**Required action:**
Copy exactly the lines of the material below, starting with the first and including the line that holds "Zoom in with the plus magnifier icon".

=-=-=-=-=

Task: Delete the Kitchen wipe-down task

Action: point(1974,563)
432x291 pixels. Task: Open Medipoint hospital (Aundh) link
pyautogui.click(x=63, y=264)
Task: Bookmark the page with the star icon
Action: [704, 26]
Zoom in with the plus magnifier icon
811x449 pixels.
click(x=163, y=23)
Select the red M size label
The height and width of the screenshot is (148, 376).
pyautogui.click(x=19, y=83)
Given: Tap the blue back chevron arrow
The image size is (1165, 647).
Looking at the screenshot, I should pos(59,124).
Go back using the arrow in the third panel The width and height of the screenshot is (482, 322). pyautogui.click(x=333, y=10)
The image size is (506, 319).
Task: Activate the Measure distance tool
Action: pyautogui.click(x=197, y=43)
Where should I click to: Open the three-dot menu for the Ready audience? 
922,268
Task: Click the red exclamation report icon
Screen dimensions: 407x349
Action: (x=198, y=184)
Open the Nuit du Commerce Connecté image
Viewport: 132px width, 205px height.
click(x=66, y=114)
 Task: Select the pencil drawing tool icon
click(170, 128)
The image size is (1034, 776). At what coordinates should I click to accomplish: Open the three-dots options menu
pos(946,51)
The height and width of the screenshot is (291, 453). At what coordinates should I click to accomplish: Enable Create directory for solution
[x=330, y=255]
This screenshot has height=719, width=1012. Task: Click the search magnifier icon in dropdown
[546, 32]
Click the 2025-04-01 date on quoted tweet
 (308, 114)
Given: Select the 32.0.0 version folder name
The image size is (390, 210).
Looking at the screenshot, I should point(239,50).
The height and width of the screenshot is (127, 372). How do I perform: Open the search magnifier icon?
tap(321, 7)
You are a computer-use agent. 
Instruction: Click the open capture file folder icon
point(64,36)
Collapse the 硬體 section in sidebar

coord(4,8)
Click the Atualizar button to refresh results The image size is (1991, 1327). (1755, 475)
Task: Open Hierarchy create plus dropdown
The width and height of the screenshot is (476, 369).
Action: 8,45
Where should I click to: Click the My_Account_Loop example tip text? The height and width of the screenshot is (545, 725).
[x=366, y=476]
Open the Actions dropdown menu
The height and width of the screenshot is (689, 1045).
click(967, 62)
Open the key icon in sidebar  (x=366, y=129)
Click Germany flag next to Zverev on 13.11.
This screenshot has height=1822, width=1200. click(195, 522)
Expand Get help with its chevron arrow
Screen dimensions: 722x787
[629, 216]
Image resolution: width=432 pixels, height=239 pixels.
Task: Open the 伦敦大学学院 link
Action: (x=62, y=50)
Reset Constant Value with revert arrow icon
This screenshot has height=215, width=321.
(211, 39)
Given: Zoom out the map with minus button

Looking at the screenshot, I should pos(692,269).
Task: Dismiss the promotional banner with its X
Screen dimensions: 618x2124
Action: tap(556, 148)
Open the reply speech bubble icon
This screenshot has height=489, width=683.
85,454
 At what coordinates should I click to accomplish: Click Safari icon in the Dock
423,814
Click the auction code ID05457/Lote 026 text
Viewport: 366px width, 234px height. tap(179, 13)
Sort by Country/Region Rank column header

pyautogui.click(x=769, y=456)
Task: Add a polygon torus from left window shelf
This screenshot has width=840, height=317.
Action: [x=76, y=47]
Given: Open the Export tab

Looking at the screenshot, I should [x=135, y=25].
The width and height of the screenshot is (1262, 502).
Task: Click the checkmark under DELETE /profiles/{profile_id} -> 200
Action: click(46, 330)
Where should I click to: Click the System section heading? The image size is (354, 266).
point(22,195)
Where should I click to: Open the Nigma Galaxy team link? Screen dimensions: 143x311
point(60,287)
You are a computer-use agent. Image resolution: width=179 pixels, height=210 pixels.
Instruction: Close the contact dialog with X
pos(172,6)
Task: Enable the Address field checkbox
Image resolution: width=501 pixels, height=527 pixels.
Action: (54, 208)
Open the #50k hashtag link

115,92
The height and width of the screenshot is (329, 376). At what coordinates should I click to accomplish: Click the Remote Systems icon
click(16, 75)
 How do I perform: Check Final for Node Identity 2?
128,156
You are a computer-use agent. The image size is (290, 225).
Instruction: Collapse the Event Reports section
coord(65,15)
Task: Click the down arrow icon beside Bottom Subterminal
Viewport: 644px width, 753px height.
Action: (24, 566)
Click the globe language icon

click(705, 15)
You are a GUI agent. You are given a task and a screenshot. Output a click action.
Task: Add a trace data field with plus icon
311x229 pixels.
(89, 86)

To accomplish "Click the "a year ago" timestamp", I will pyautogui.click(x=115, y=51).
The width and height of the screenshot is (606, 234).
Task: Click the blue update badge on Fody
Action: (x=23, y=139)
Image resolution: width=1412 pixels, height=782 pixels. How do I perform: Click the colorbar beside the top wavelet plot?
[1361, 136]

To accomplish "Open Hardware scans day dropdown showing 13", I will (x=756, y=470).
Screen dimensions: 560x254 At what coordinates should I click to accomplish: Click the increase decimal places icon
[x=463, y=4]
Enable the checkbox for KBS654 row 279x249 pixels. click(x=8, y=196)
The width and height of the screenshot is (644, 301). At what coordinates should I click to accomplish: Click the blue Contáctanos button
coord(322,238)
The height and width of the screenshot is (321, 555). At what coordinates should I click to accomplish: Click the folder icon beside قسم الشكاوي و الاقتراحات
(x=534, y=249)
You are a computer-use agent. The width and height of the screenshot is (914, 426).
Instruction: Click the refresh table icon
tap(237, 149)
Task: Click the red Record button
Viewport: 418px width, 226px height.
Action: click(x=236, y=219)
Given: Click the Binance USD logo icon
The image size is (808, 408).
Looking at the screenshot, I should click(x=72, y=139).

=-=-=-=-=

**Final answer:**
Task: Delete the Kitchen wipe-down task

Action: point(1974,563)
432x291 pixels. Task: Open Medipoint hospital (Aundh) link
pyautogui.click(x=63, y=264)
Task: Bookmark the page with the star icon
Action: [704, 26]
Zoom in with the plus magnifier icon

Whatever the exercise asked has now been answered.